[Stored entries]
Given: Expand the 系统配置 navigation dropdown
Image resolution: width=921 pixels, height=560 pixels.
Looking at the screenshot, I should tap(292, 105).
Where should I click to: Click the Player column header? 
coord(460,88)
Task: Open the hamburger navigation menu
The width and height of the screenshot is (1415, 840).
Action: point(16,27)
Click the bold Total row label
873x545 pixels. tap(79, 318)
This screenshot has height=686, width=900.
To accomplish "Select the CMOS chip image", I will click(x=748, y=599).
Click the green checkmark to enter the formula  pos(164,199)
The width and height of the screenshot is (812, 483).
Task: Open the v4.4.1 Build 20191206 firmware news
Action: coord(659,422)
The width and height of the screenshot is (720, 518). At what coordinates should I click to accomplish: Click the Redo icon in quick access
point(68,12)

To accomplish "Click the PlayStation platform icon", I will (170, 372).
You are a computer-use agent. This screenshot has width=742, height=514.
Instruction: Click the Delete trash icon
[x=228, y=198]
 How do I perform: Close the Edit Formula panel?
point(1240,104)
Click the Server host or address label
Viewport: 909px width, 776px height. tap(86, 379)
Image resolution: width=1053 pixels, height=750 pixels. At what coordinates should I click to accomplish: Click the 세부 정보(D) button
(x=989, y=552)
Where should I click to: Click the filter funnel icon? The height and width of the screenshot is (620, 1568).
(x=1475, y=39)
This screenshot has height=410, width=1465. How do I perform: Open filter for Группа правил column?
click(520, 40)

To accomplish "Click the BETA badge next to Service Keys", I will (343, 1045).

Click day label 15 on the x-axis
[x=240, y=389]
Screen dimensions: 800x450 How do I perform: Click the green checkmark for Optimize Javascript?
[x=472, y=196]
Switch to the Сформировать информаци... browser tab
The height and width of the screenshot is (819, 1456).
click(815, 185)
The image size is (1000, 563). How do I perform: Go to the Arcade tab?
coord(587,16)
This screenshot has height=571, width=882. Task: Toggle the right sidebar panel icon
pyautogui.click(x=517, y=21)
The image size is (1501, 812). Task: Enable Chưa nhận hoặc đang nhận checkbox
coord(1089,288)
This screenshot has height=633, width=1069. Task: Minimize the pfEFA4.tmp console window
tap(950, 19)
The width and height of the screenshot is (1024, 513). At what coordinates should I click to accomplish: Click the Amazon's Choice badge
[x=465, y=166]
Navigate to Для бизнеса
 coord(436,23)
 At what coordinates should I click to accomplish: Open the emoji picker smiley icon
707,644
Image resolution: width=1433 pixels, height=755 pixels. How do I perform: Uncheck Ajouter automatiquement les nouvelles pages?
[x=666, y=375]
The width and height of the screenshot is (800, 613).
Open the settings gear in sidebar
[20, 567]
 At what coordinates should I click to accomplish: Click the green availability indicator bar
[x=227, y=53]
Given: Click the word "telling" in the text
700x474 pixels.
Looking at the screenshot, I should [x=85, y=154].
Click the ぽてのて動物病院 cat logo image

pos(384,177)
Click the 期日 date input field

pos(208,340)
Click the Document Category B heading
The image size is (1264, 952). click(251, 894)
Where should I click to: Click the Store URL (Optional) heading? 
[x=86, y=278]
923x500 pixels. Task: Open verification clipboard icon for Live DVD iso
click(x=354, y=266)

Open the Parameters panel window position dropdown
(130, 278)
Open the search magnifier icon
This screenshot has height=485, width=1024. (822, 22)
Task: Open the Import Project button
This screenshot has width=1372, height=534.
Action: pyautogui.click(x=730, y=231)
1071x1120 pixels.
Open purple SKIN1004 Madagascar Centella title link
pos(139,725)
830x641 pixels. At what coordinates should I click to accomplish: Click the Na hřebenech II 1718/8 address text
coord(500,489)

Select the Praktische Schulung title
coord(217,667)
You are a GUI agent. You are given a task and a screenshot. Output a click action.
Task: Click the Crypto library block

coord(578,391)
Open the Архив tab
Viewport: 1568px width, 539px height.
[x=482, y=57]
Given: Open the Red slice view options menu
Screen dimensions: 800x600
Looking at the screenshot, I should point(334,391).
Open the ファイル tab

Your task: Your task is to reproduce all the data exactly as shown.

Answer to this task:
Given: Expand the 系统配置 navigation dropdown
Image resolution: width=921 pixels, height=560 pixels.
Looking at the screenshot, I should tap(292, 105).
Where should I click to: Click the Player column header? 
coord(460,88)
Task: Open the hamburger navigation menu
The width and height of the screenshot is (1415, 840).
Action: point(16,27)
Click the bold Total row label
873x545 pixels. tap(79, 318)
This screenshot has height=686, width=900.
To accomplish "Select the CMOS chip image", I will click(x=748, y=599).
Click the green checkmark to enter the formula  pos(164,199)
The width and height of the screenshot is (812, 483).
Task: Open the v4.4.1 Build 20191206 firmware news
Action: coord(659,422)
The width and height of the screenshot is (720, 518). At what coordinates should I click to accomplish: Click the Redo icon in quick access
point(68,12)

To accomplish "Click the PlayStation platform icon", I will (170, 372).
You are a computer-use agent. This screenshot has width=742, height=514.
Instruction: Click the Delete trash icon
[x=228, y=198]
 How do I perform: Close the Edit Formula panel?
point(1240,104)
Click the Server host or address label
Viewport: 909px width, 776px height. tap(86, 379)
Image resolution: width=1053 pixels, height=750 pixels. At what coordinates should I click to accomplish: Click the 세부 정보(D) button
(x=989, y=552)
Where should I click to: Click the filter funnel icon? The height and width of the screenshot is (620, 1568).
(x=1475, y=39)
This screenshot has height=410, width=1465. How do I perform: Open filter for Группа правил column?
click(520, 40)

To accomplish "Click the BETA badge next to Service Keys", I will (343, 1045).

Click day label 15 on the x-axis
[x=240, y=389]
Screen dimensions: 800x450 How do I perform: Click the green checkmark for Optimize Javascript?
[x=472, y=196]
Switch to the Сформировать информаци... browser tab
The height and width of the screenshot is (819, 1456).
click(815, 185)
The image size is (1000, 563). How do I perform: Go to the Arcade tab?
coord(587,16)
This screenshot has height=571, width=882. Task: Toggle the right sidebar panel icon
pyautogui.click(x=517, y=21)
The image size is (1501, 812). Task: Enable Chưa nhận hoặc đang nhận checkbox
coord(1089,288)
This screenshot has height=633, width=1069. Task: Minimize the pfEFA4.tmp console window
tap(950, 19)
The width and height of the screenshot is (1024, 513). At what coordinates should I click to accomplish: Click the Amazon's Choice badge
[x=465, y=166]
Navigate to Для бизнеса
 coord(436,23)
 At what coordinates should I click to accomplish: Open the emoji picker smiley icon
707,644
Image resolution: width=1433 pixels, height=755 pixels. How do I perform: Uncheck Ajouter automatiquement les nouvelles pages?
[x=666, y=375]
The width and height of the screenshot is (800, 613).
Open the settings gear in sidebar
[20, 567]
 At what coordinates should I click to accomplish: Click the green availability indicator bar
[x=227, y=53]
Given: Click the word "telling" in the text
700x474 pixels.
Looking at the screenshot, I should [x=85, y=154].
Click the ぽてのて動物病院 cat logo image

pos(384,177)
Click the 期日 date input field

pos(208,340)
Click the Document Category B heading
The image size is (1264, 952). click(251, 894)
Where should I click to: Click the Store URL (Optional) heading? 
[x=86, y=278]
923x500 pixels. Task: Open verification clipboard icon for Live DVD iso
click(x=354, y=266)

Open the Parameters panel window position dropdown
(130, 278)
Open the search magnifier icon
This screenshot has height=485, width=1024. (822, 22)
Task: Open the Import Project button
This screenshot has width=1372, height=534.
Action: pyautogui.click(x=730, y=231)
1071x1120 pixels.
Open purple SKIN1004 Madagascar Centella title link
pos(139,725)
830x641 pixels. At what coordinates should I click to accomplish: Click the Na hřebenech II 1718/8 address text
coord(500,489)

Select the Praktische Schulung title
coord(217,667)
You are a GUI agent. You are given a task and a screenshot. Output a click action.
Task: Click the Crypto library block

coord(578,391)
Open the Архив tab
Viewport: 1568px width, 539px height.
[x=482, y=57]
Given: Open the Red slice view options menu
Screen dimensions: 800x600
Looking at the screenshot, I should point(334,391).
Open the ファイル tab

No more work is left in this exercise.